Easterine Kire
The reduction of life to digital meetings still makes me nervous. There are so many additional things to remember when going for an online event. On top of it all, how intimidating it is to be greeted by a sea of faces on your screen, all of whom seem to know what to do, except you. And the feeling never leaves you when you start speaking that you are maybe, only talking to yourself. You feel a bit of a fool trying to explain issues to a computer screen. I’m sure I am not the only one who thinks digital meetings are surreal, and no matter how hard one tries, nothing can beat physical meetings. I do see the advantages of digital platforms for institutions. Webinars save them loads of money, especially on hospitality since they no longer have to pay the air fares of speakers and put them up in fairly reasonable hotels. Now universities and colleges simply reach out, cast nets and haul them in. More likely than not, there would be a few reluctant speakers in the net. But the institutions can fulfil their quota of webinars with the reluctant. Surprisingly, no one thinks of paying speakers at a webinar in spite of the speakers having spent many hours preparing for the session.
Organisers seem to forget that screen time is different from real time. At physical meetings, there is time to pause, look at the audience and gauge their interest, and continue speaking. There is time to throw out a thought and wait for audience reaction so that the speaker can digress upon the response he gets. When he gets a question from the audience, he can ponder on it for some seconds and then come back with an intelligent answer. None of this is feasible at a digital meeting. People are in a hurry, and fifteen seconds of silence is too long. It is somewhat like shooting a movie. Every moment has to be action packed, every second accounted for. Okay, maybe that is a bit of an exaggeration, but a half hour on screen needs much more material to fill it than a half hour in front of a physical audience.
I admire those people who take it all in their stride. Got your pass code? Mute, unmute, share video, screen share, and all that. Last year, when webinars started off, a teacher complained that people left their camera on and multitasked while the webinar was going on.

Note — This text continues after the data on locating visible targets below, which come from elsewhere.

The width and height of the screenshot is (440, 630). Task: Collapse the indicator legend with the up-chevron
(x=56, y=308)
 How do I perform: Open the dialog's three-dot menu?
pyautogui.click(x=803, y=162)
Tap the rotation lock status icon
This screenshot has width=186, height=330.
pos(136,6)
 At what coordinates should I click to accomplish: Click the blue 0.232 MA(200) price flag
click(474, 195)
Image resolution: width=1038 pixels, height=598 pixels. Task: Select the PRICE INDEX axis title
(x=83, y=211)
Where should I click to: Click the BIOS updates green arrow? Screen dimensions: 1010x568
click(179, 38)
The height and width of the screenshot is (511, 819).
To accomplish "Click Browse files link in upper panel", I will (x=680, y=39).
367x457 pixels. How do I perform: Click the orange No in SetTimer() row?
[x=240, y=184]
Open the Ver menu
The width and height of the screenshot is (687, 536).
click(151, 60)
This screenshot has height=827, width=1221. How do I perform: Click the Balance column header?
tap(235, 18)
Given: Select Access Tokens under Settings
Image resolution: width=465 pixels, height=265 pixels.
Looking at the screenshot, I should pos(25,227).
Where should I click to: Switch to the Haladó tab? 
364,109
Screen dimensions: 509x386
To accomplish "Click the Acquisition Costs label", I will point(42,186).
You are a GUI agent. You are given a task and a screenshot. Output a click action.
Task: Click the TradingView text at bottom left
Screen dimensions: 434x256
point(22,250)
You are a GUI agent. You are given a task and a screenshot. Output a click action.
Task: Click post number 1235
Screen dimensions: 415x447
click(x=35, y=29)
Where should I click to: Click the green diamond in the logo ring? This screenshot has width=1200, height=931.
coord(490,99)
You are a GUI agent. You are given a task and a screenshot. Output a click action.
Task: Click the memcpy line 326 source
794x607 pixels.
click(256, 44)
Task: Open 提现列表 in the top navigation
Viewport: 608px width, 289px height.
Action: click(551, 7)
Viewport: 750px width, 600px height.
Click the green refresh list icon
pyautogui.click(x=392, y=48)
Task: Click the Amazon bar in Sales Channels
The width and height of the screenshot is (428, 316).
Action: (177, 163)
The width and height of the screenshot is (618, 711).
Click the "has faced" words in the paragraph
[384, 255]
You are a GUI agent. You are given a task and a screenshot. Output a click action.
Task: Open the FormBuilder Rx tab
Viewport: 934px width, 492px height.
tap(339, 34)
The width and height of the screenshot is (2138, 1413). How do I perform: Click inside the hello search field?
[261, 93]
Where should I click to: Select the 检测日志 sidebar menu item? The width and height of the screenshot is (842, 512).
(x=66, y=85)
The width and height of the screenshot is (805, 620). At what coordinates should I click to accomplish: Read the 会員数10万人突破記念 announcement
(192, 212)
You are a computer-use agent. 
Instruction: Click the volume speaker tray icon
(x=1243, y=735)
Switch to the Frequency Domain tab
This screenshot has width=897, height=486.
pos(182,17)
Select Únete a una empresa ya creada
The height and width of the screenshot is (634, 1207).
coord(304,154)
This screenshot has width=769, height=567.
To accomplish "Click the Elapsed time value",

They cooked food, spoke on the phone, washed clothes and more. This year, the complaints are fewer, but people do leave a meeting abruptly, which I thought rather rude. (Why attend in the first place?)
I understand that the world is moving more and more towards a digital presence, and we are increasingly being made to embrace netizenship. Fine. And in the 21st century we are learning to adapt to new ways of doing things. So be it.
But there are some ideas and practices that should not be embraced so quickly and readily without question. I mean the practices that interfere with human lives. Perhaps the world is moving much too fast and therefore, governments are not getting time to think carefully over life and death decisions before making them. I truly think we are in great danger of leaving our humanity behind in the race to embrace newness or whatever the politically correct term is. The news that 200 dogs were airlifted at Kabul airport while hundreds of Afghans who had worked for the British government were left behind, screams a big question at where our sense of humanity has gone.
Sam Ashworth-Hayes, who wrote an excellent piece on the matter warned, ‘Sentimentality unchecked can cause people to behave in deeply evil ways.’ The UK government bent to heavy domestic pressure to airlift the dogs, with no thought of human lives forfeited. I do love animals, but in that situation, does not conscience dictate what choice to make? We are living through such a time when governments would process papers for animals but hesitate to do so for human beings. It should shock us and it should make us protest such actions. Do we mute when we read about such things happening in our day and time? Or do we unmute?